The Marriage Conversation

Here’s something most Muslim parents in the West avoid:

Early marriage isn’t the problem. Inaccessible marriage is.

When we make marriage:

  • Financially impossible until 30+
  • Culturally restricted to specific ethnicities
  • Dependent on career completion
  • Laden with expensive cultural expectations

Funny story: One of my medical school colleagues, a wonderful and handsome young man, wanted to get married. He had actually grown up around a sister who was a close family friend, and they eventually developed feelings for each other. Same ethnic background, two families that already liked one another, and two people who matched on so many levels. It was the perfect story! So, the young man’s mother approached the girl’s mother and proposed. The girl’s mother accepted immediately and was overjoyed. Then they came to a discussion of the mahr (dowry). The boy’s mother said she was uncertain how to approach this topic, but the girl’s mother responded with surprise saying, “Why? The matter is very clear from the Quran. When Musa wanted to get married, the girl’s father proposed that he should work for him for 8-10 years!

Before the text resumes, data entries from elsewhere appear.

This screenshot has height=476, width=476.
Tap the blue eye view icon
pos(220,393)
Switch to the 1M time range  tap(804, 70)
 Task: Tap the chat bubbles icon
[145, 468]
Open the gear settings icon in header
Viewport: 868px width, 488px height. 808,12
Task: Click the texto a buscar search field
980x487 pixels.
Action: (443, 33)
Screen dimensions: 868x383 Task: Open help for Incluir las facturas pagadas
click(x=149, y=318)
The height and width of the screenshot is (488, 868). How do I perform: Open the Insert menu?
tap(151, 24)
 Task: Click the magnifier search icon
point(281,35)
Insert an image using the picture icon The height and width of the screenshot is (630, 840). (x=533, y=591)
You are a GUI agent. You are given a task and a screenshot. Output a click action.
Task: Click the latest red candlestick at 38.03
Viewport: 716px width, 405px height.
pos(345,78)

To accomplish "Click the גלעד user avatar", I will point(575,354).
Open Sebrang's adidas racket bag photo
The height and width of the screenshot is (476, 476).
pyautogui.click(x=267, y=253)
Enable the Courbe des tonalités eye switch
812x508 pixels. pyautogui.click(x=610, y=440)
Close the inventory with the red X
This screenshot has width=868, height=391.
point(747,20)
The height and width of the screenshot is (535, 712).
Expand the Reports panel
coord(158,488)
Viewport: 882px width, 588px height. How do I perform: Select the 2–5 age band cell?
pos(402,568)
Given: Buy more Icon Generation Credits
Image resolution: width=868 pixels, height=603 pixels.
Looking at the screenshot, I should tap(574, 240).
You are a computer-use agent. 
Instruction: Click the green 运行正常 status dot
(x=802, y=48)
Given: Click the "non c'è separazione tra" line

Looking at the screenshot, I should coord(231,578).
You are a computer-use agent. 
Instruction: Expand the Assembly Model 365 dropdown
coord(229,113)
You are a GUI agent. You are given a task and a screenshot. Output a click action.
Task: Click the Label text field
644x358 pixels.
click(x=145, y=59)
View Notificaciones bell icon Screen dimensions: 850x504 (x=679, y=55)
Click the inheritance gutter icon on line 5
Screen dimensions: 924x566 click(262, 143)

So, your son should pay the equivalent of 8 years worth of salary as the dowry (which would have amounted to over 300k USD at the time). Easy.” Needless to say, the marriage never happened (this is NOT the Islamic stance on setting the dowry either), despite everything lining up so perfectly, because of cultural greed the likes of which are truly astonishing.

Sadly, too often we’re creating a 10-15 year gap between when attraction happens and when marriage becomes “acceptable.”

And then we’re surprised when teens, and our young adults, struggle with halal behavior or go off and get married to non-Muslims.

Some questions to ask yourself:

  • Am I making marriage accessible for my teen when they’re ready?
  • Am I prioritizing cultural expectations over Islamic guidance?
  • Would I rather my child pursue halal marriage at age 20 or turn to haram?

This isn’t a call to marry off your 15-year-old.

It’s a call to have honest conversations about marriage as a real, accessible option—not a distant goal dependent on impossible prerequisites.

The Taqwa Framework

Ultimately, here’s what Islam teaches:

Attraction is human. Taqwa is the protection.

Not only willpower. Not shame. Not only avoidance of difficult situations.

Taqwa—genuine God-consciousness—that makes you not WANT to compromise what Allah has for you.

When your teen has a strong enough relationship with Allah:

  • Halal behavior becomes natural, not forced
  • They genuinely want what Allah wants for them

This is why Week 1 (Identity) matters for Week 2 (Relationships).

A teen who knows who they are before Allah won’t need to compromise their values for the approval of someone they’re attracted to.

But, don’t mistake this point for what it’s not. We can’t say that a young person who is struggling with desire “just needs to have taqwa”. Taqwa will carry them and protect them, yes, but desire is human and Allah created that as something natural, with halal channels. Taqwa won’t extinguish desire. We’re not monks, right?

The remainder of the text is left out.